## To do
Count the lines in the data below that contain the string "width", matching case exactly, and give only the number.
"""
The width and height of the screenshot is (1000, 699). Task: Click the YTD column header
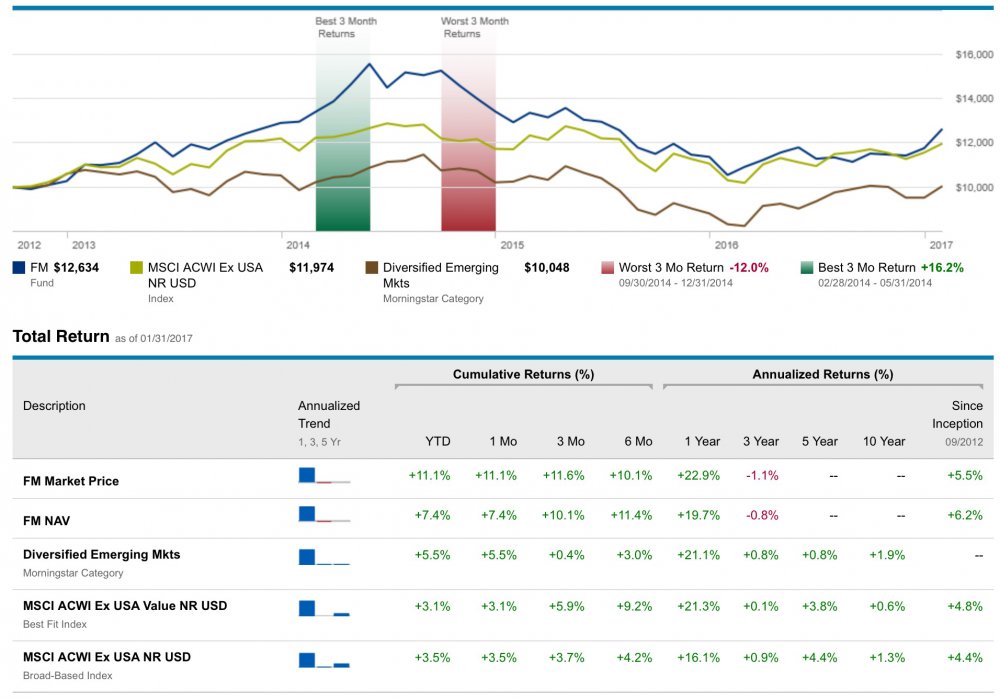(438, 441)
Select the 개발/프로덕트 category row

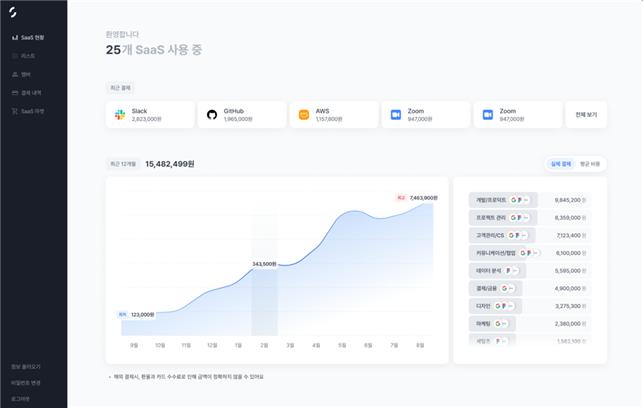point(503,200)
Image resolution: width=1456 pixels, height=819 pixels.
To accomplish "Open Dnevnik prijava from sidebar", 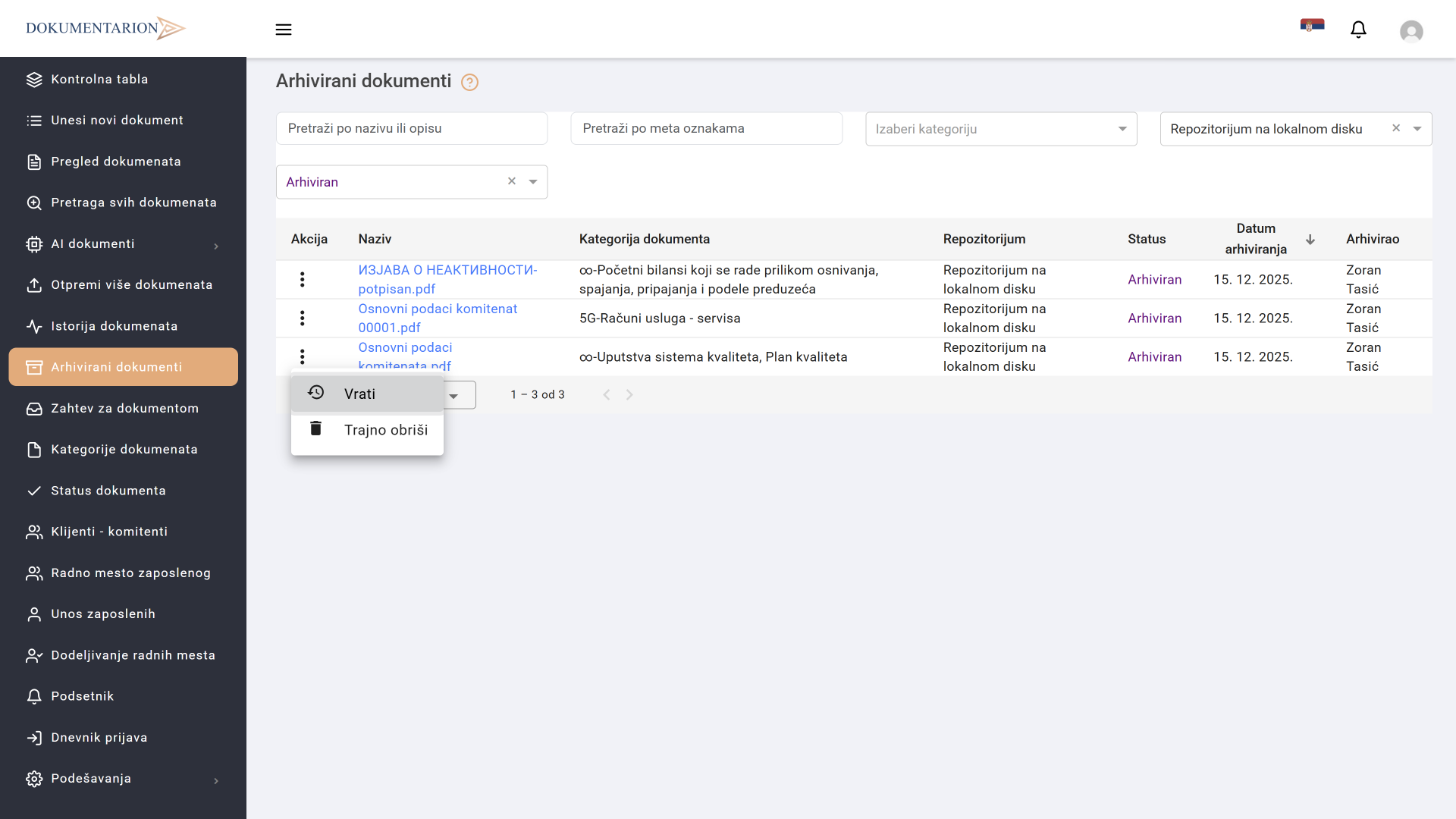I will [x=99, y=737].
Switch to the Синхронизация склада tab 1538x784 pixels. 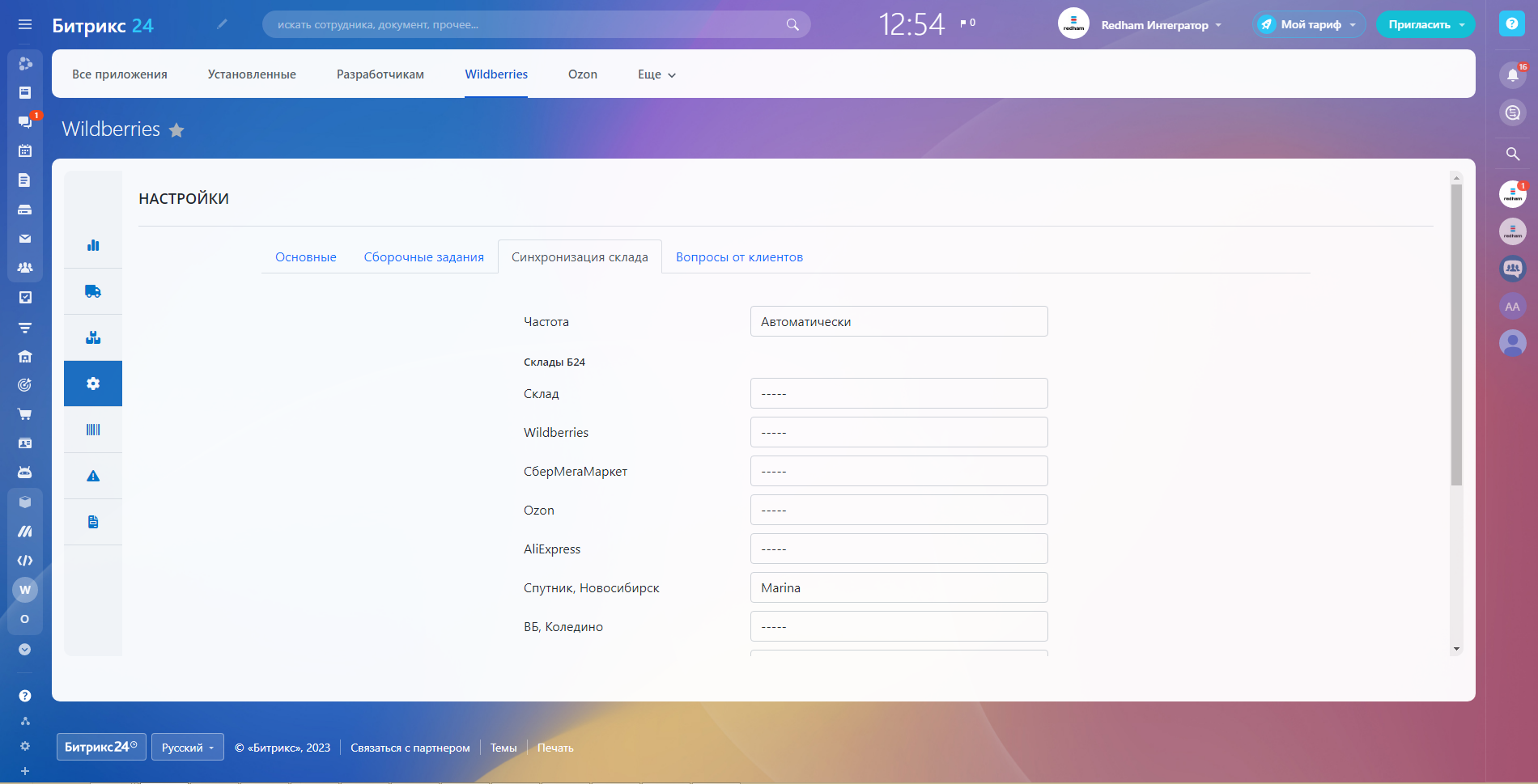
"""
## Response to the task
2